### EXERCISE PROMPT
Lines outside the range are not wanted. Give again exactly the lines between the line holding "You are a GUI" and the line holding "The height and width of the screenshot is (504, 840).", inclusive, from the listing below.

### PROVIDED RECORDS
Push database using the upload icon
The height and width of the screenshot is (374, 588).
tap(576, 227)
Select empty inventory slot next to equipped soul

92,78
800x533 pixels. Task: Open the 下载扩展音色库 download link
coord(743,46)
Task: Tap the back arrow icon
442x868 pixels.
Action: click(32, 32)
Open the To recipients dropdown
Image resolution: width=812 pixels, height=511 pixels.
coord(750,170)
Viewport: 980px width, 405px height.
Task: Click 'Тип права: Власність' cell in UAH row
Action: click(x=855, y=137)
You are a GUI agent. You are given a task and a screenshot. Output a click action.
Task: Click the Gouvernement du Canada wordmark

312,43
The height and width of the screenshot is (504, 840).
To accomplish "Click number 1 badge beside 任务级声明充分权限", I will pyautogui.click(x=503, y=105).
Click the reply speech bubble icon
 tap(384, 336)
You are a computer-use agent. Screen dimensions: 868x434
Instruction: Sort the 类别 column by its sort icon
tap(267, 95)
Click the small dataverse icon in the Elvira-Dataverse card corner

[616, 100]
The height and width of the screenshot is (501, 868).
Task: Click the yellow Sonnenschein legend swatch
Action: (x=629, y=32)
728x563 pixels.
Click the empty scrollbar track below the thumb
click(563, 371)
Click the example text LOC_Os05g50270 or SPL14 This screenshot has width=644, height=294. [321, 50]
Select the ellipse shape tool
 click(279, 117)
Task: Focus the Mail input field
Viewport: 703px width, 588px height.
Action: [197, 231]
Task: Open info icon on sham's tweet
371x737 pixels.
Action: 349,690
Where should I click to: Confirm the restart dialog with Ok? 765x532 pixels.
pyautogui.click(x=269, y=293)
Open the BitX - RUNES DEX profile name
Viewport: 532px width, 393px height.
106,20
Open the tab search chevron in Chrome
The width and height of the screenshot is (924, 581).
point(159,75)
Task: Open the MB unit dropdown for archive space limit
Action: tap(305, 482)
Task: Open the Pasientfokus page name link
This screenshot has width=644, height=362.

### RESPONSE AREA
You are a GUI agent. You are given a task and a screenshot. Output a click action.
Task: Click the Gouvernement du Canada wordmark

312,43
The height and width of the screenshot is (504, 840).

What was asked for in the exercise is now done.